**SOURCE DATA**
####################

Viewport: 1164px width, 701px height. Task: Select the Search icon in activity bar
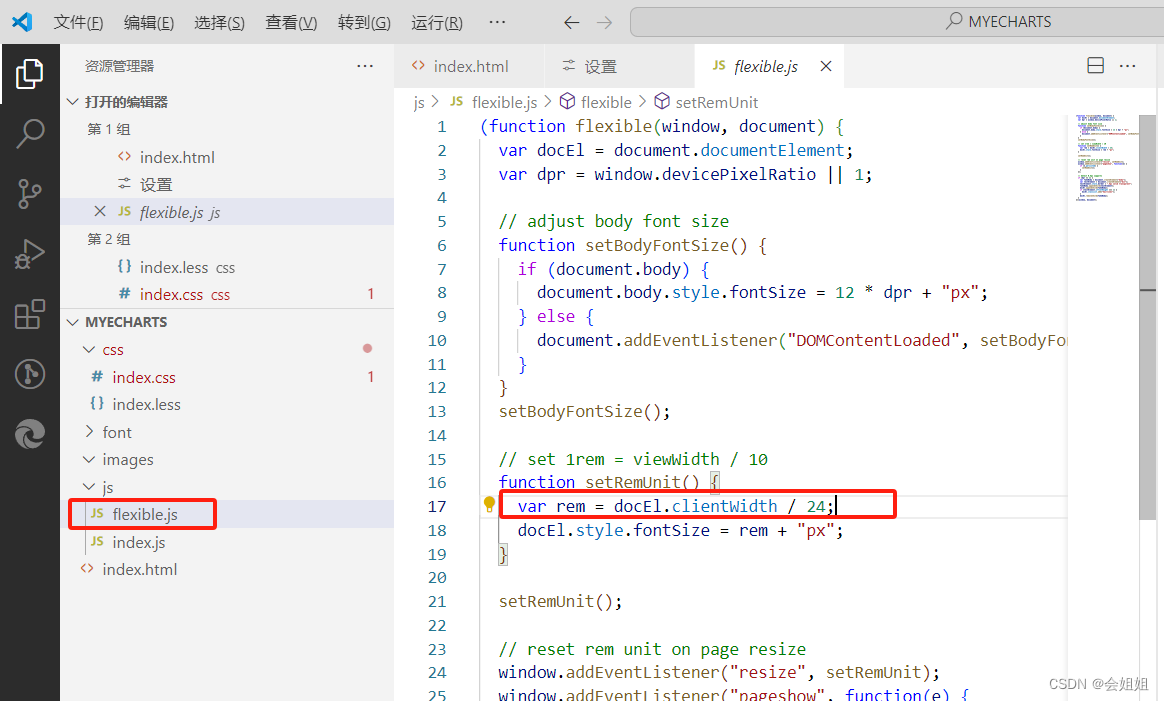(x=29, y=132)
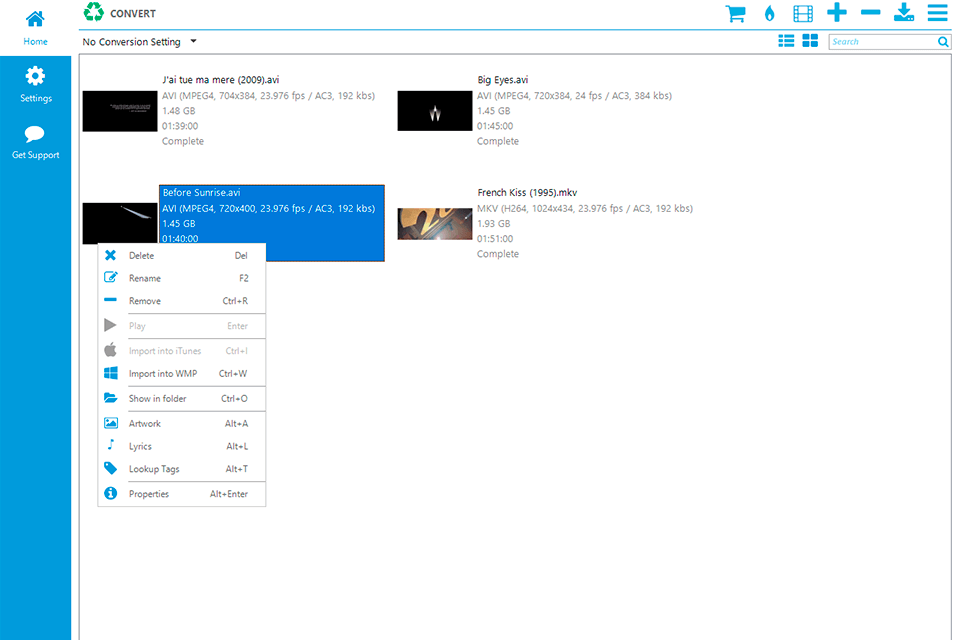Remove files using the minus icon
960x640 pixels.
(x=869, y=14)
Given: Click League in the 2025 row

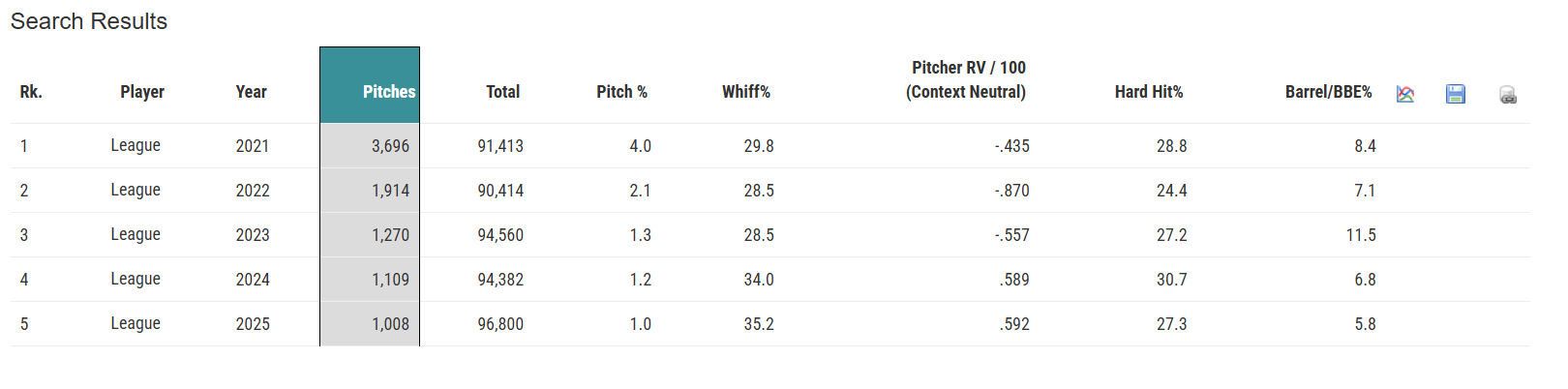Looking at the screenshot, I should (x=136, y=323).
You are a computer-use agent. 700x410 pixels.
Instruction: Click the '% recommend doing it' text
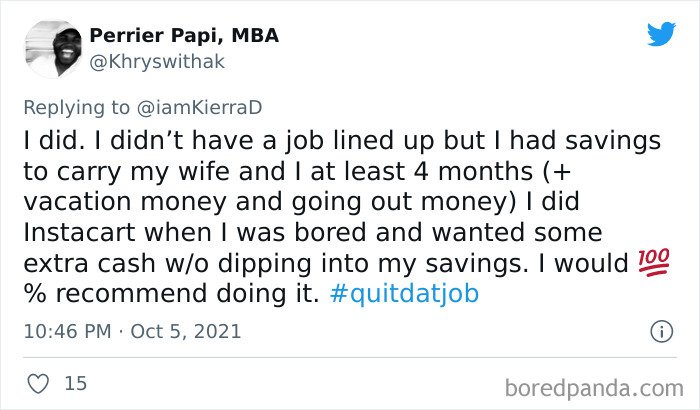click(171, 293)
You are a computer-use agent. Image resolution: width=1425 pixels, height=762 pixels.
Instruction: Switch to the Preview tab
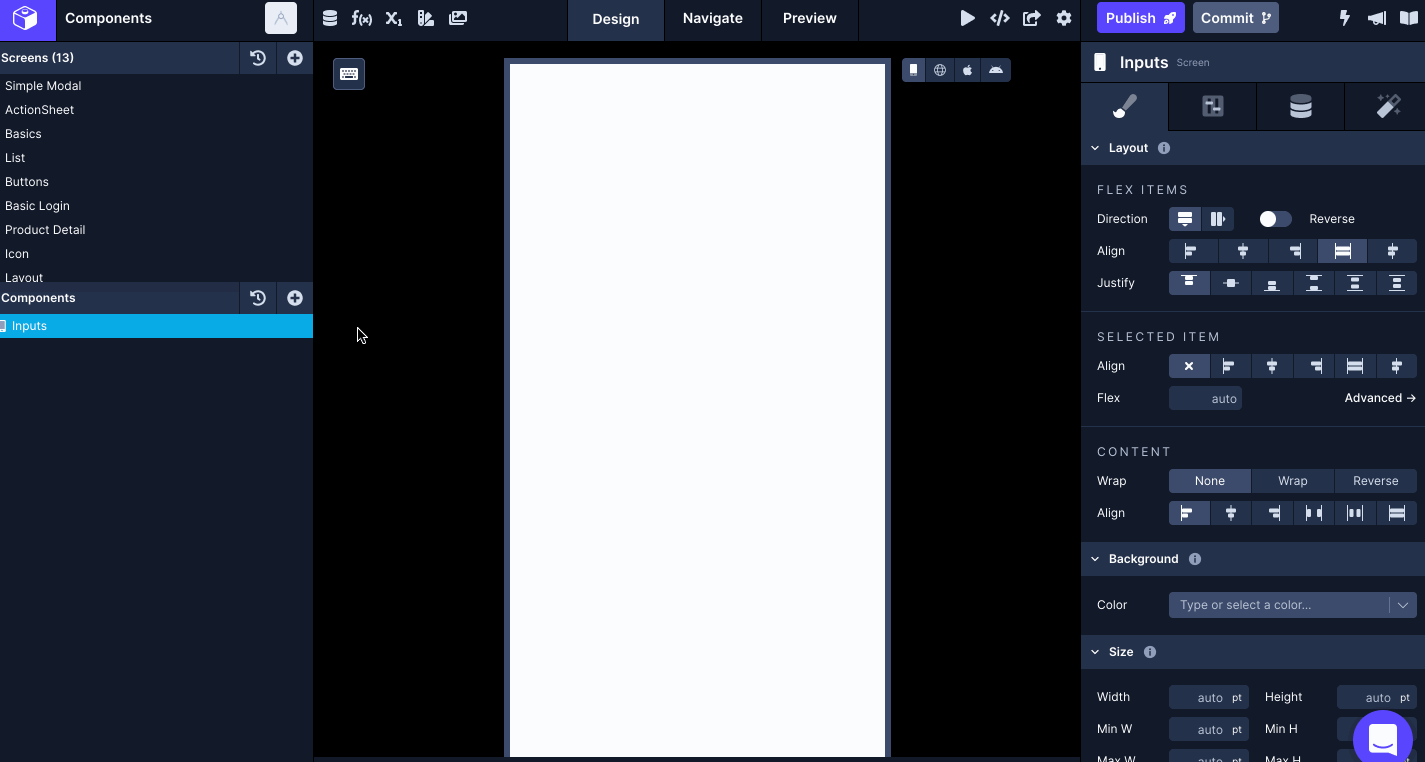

####################

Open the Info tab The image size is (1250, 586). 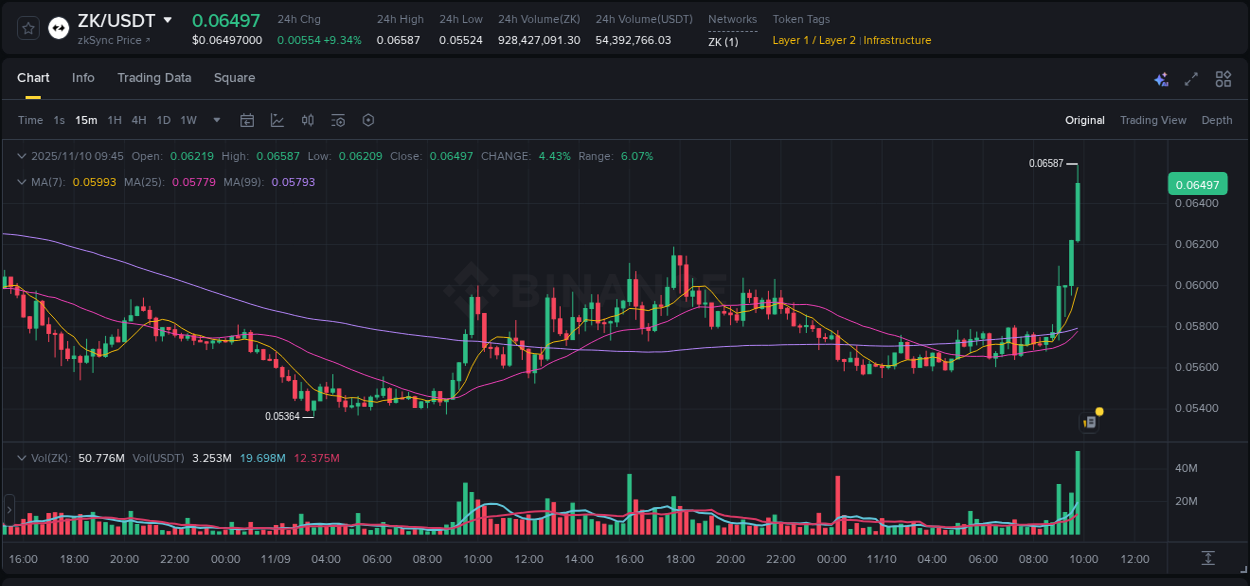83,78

####################

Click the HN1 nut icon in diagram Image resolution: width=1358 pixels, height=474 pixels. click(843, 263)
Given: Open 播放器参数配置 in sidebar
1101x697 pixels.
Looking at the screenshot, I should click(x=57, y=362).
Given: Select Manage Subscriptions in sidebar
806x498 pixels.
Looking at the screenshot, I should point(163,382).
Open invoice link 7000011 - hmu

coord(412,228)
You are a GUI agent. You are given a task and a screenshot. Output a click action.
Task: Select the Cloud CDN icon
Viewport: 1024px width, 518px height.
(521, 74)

####################

**EXERCISE**
Would you restate, exactly and with no pictures, the lines of the entries above from the one containing "Viewport: 1164px width, 701px" through the one containing "Instruction: Switch to the Preview tab"?

**RESULT BELOW**
Viewport: 1164px width, 701px height. Task: Select the Search icon in activity bar
(x=29, y=132)
Remove files using the minus icon
960x640 pixels.
(x=869, y=14)
Given: Click League in the 2025 row

Looking at the screenshot, I should (x=136, y=323).
You are a computer-use agent. 700x410 pixels.
Instruction: Click the '% recommend doing it' text
click(171, 293)
You are a computer-use agent. Image resolution: width=1425 pixels, height=762 pixels.
Instruction: Switch to the Preview tab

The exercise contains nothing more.